*** MATERIAL SHOWN ***
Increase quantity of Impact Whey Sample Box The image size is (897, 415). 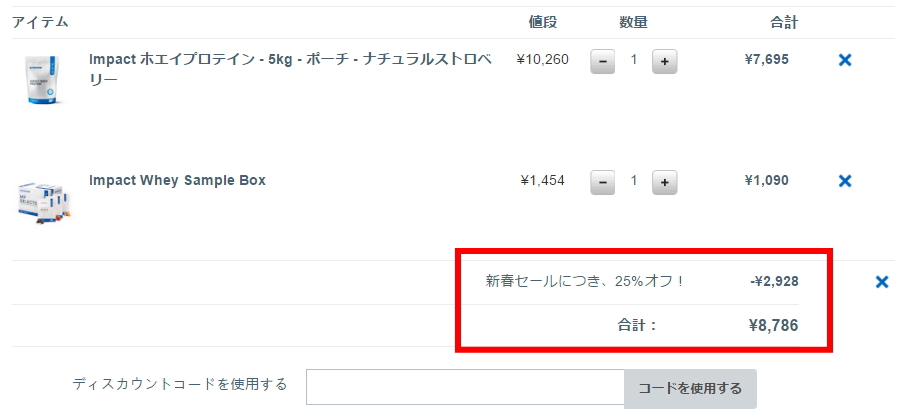pyautogui.click(x=664, y=182)
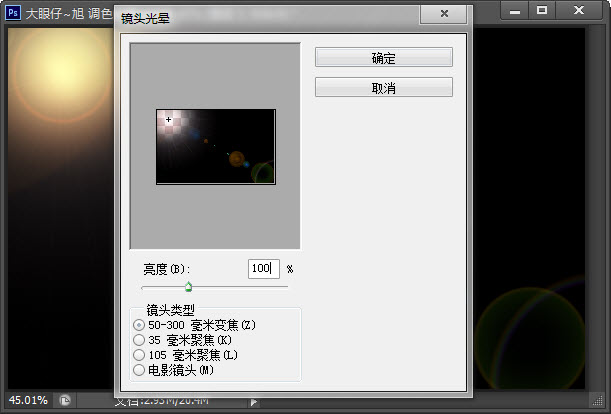
Task: Click the 确定 button to apply lens flare
Action: pyautogui.click(x=383, y=58)
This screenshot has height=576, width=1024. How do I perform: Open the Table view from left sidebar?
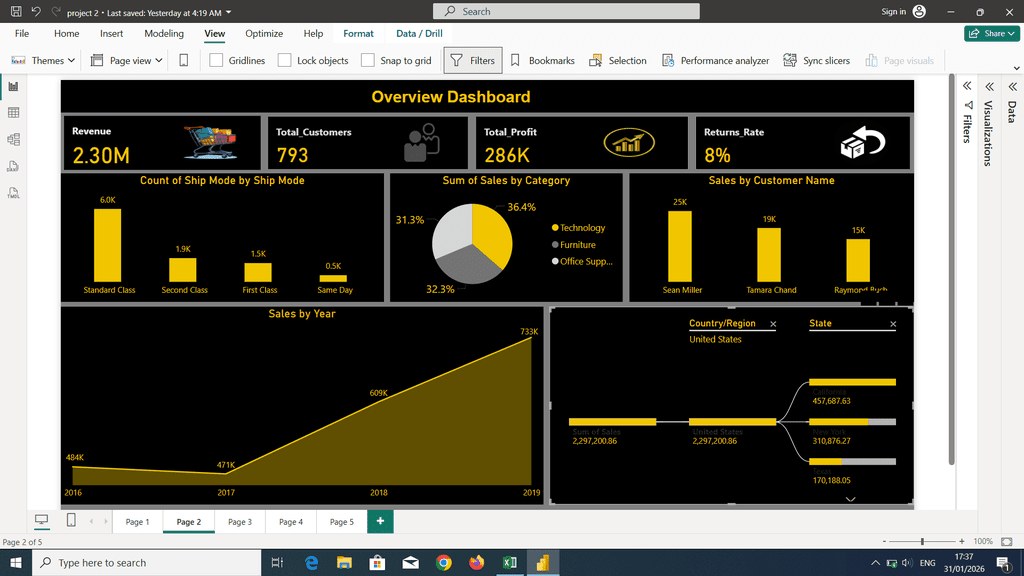[x=14, y=113]
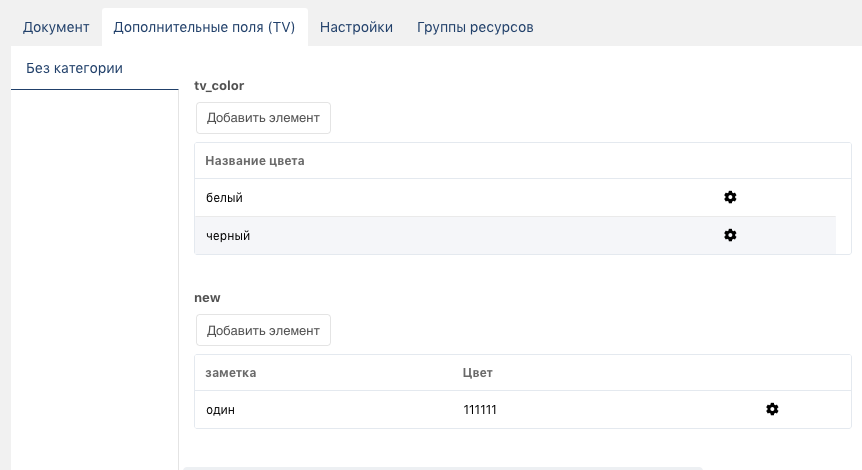
Task: Click the Цвет column header
Action: pos(478,372)
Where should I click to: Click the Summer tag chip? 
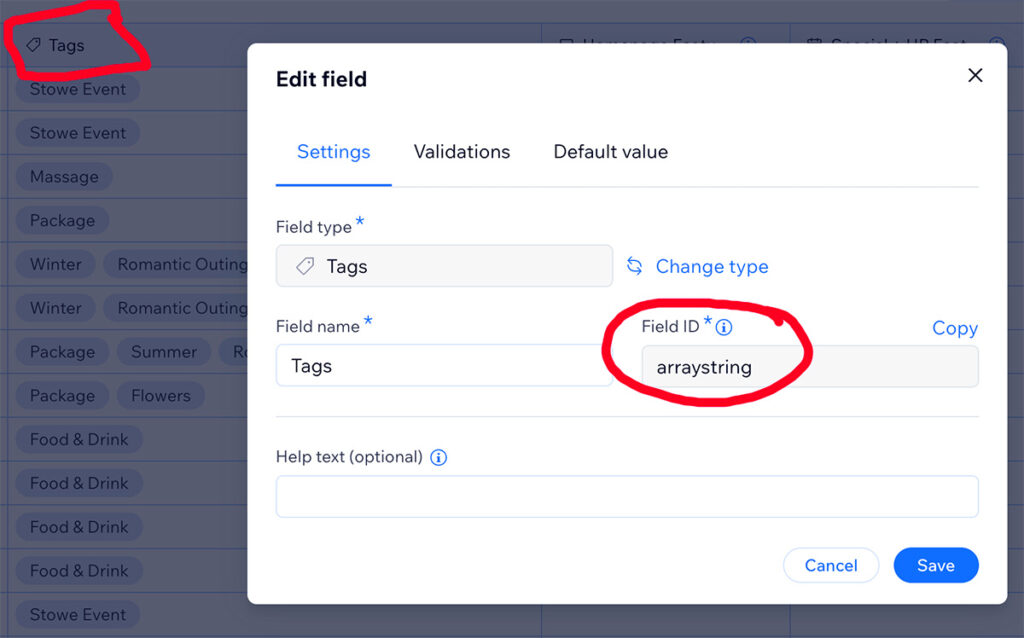coord(163,351)
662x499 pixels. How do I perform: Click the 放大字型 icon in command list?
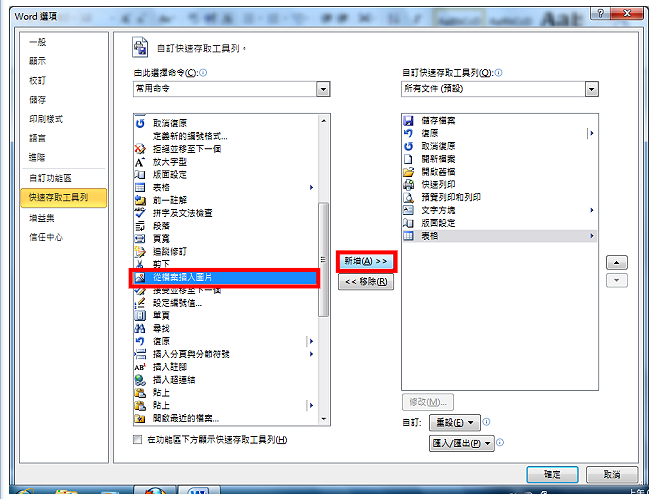point(140,162)
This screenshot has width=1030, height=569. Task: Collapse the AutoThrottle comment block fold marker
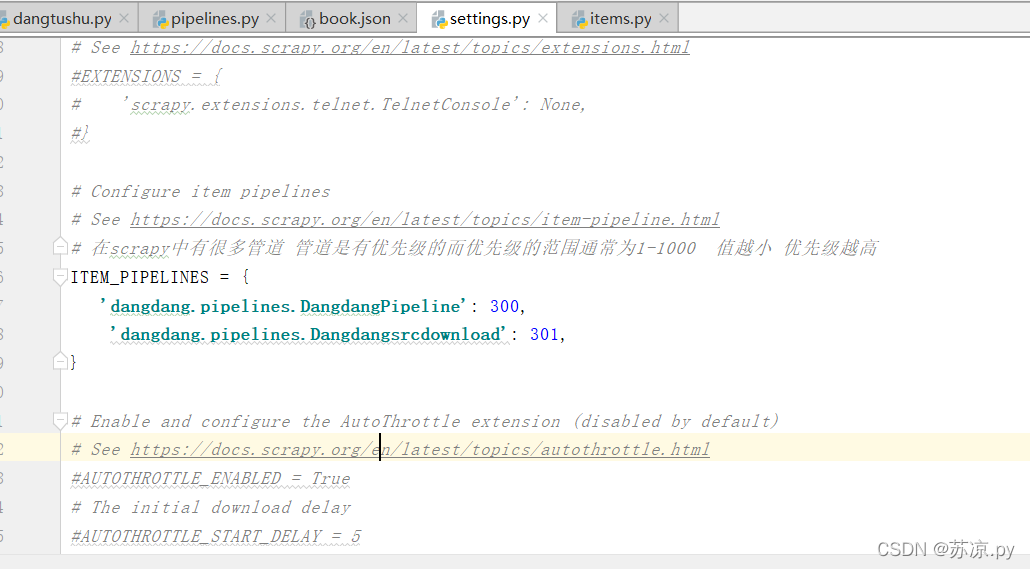pyautogui.click(x=60, y=421)
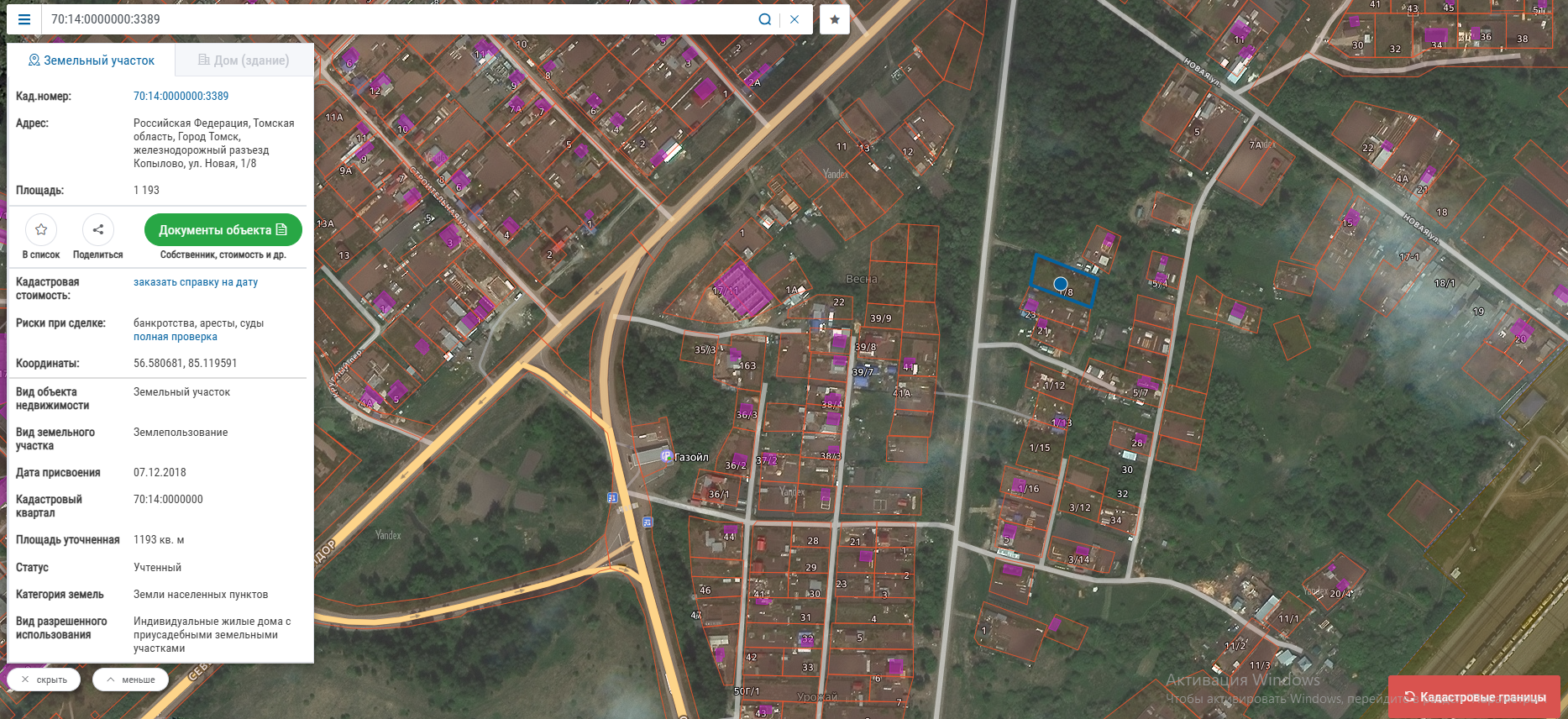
***
▸ **WHAT YOU SHOULD DO**: A word-for-word repeat of the lines from the line with "This screenshot has height=576, width=1024." to the last line of the data, both ends included and pictures left out, is all that should appear.

▸ **REPLY TO THE TASK**:
This screenshot has height=576, width=1024. How do I perform: Open the Table view from left sidebar?
[x=14, y=113]
Task: Click the Цвет column header
Action: pos(478,372)
Where should I click to: Click the Summer tag chip? 
coord(163,351)
662x499 pixels. How do I perform: Click the 放大字型 icon in command list?
point(140,162)
This screenshot has width=1030, height=569. Task: Collapse the AutoThrottle comment block fold marker
pyautogui.click(x=60, y=421)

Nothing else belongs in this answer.